_Requirements_. Rewrite the lines starting with the one that contains "The height and" and ending with the one that contains "point(396,61)", changing "dropdown" to "drop-down list" and keeping everything else the same.

— Start Data excerpts —

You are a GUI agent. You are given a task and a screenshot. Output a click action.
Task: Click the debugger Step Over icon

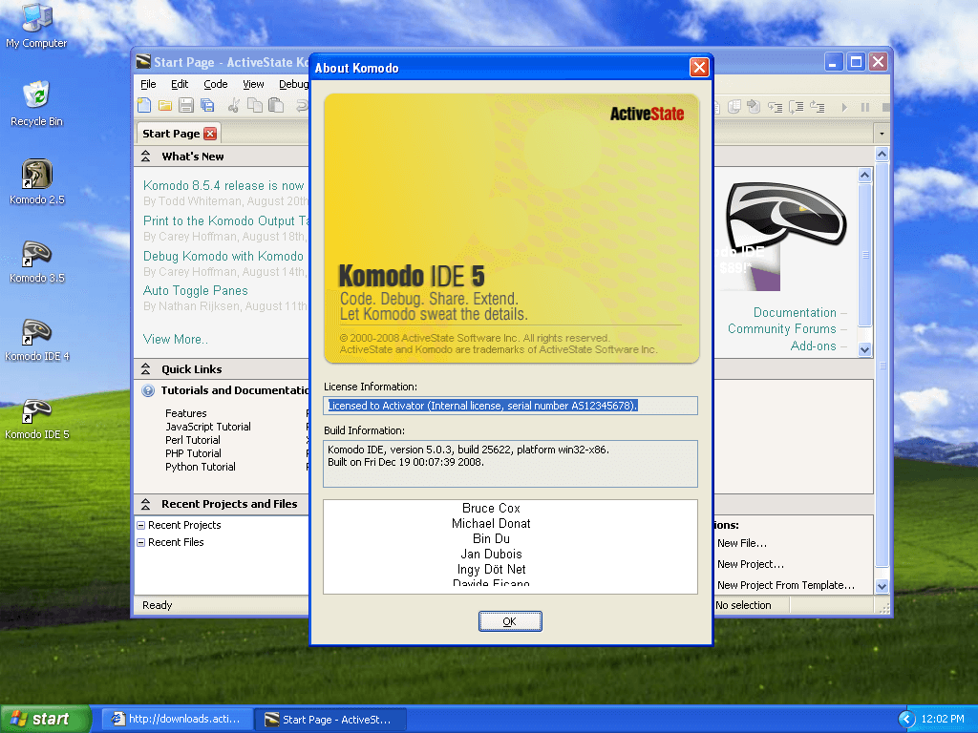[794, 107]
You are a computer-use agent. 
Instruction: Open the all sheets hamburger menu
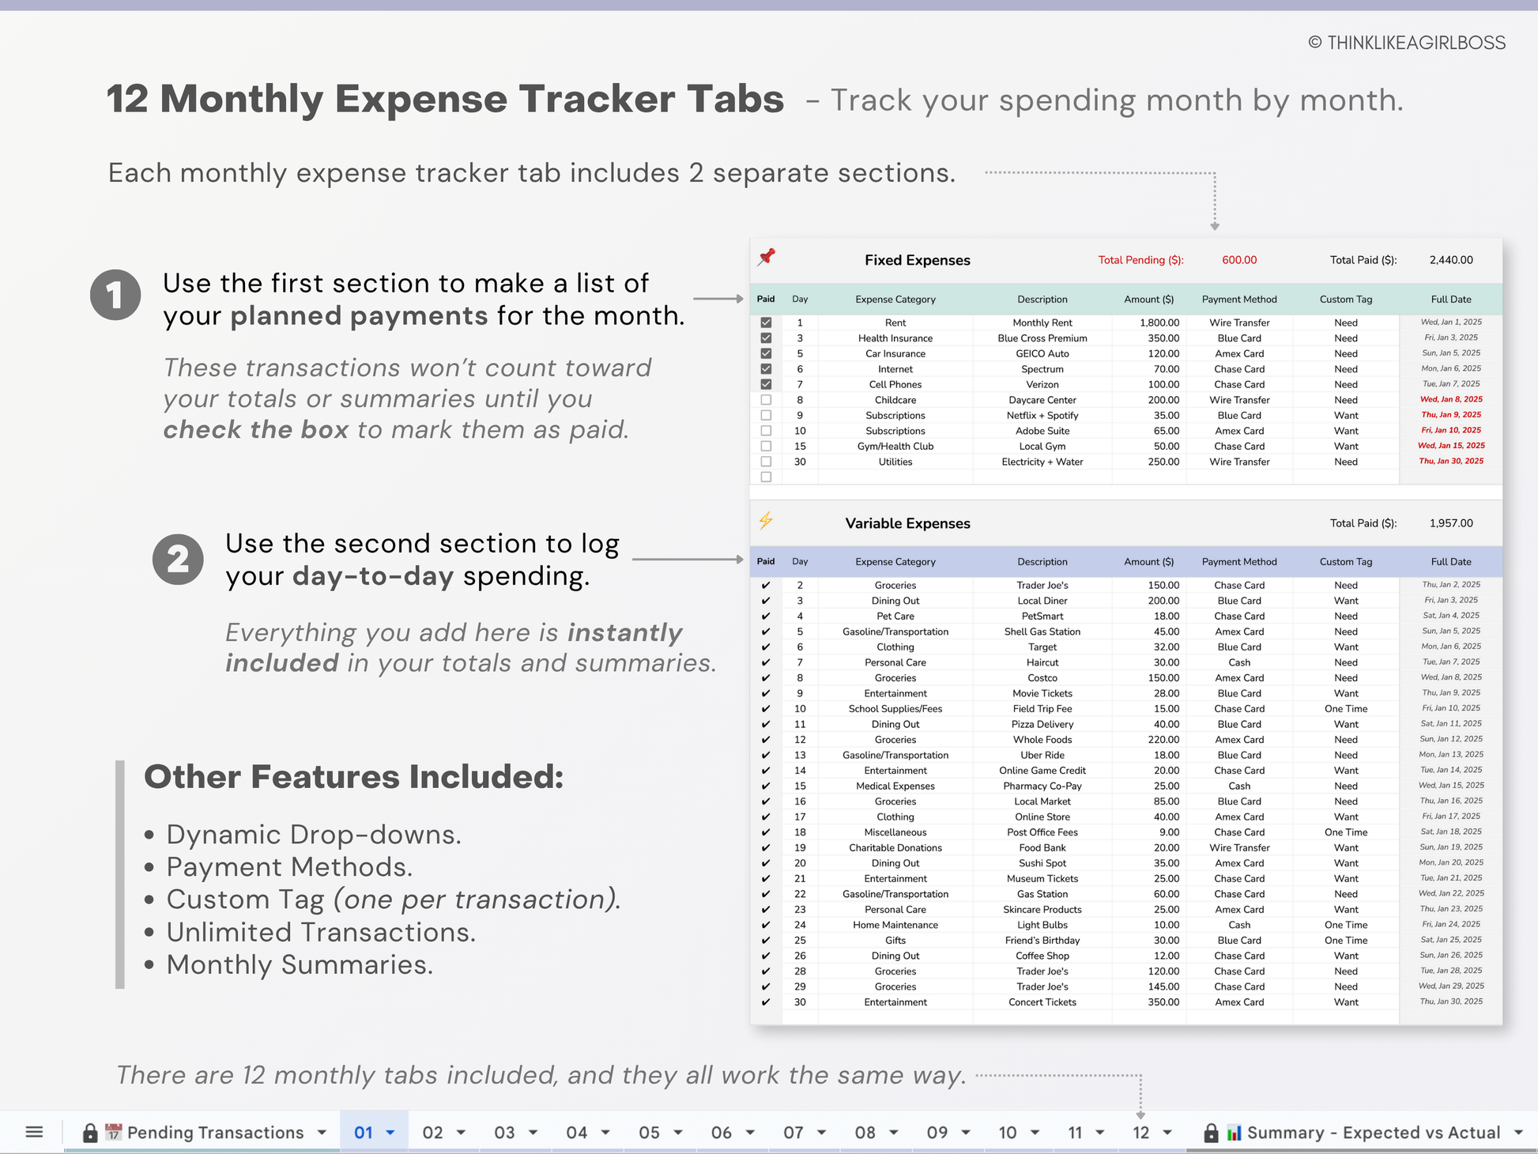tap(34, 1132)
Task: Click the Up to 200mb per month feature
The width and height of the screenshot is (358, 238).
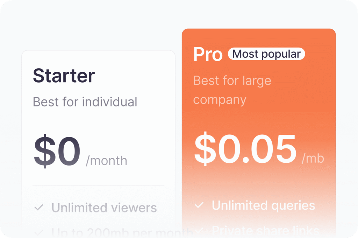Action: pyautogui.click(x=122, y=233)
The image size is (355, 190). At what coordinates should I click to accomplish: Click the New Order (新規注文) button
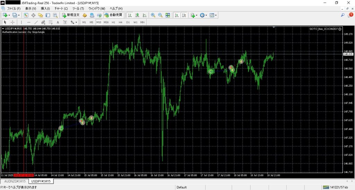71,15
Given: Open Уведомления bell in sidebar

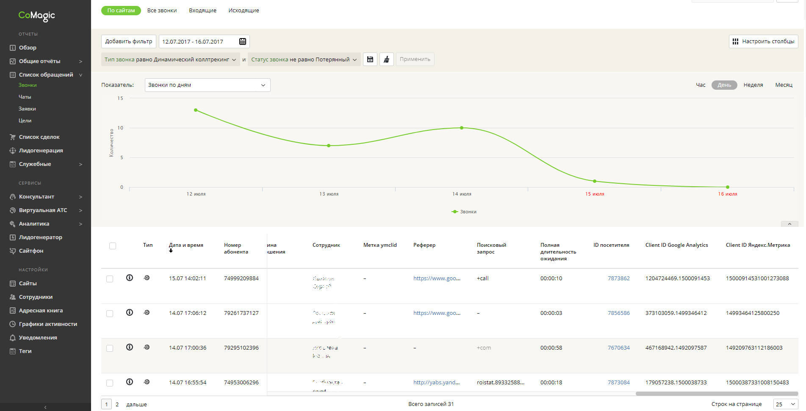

— End Data excerpts —
— Start Data excerpts —

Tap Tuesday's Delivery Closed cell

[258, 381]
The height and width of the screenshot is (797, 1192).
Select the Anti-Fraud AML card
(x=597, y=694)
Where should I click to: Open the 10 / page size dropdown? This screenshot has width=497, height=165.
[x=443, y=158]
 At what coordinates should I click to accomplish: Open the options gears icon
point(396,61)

— End Data excerpts —

_Exercise answer_.
The height and width of the screenshot is (797, 1192).
Select the Anti-Fraud AML card
(x=597, y=694)
Where should I click to: Open the 10 / page size drop-down list? This screenshot has width=497, height=165.
[x=443, y=158]
 At what coordinates should I click to accomplish: Open the options gears icon
point(396,61)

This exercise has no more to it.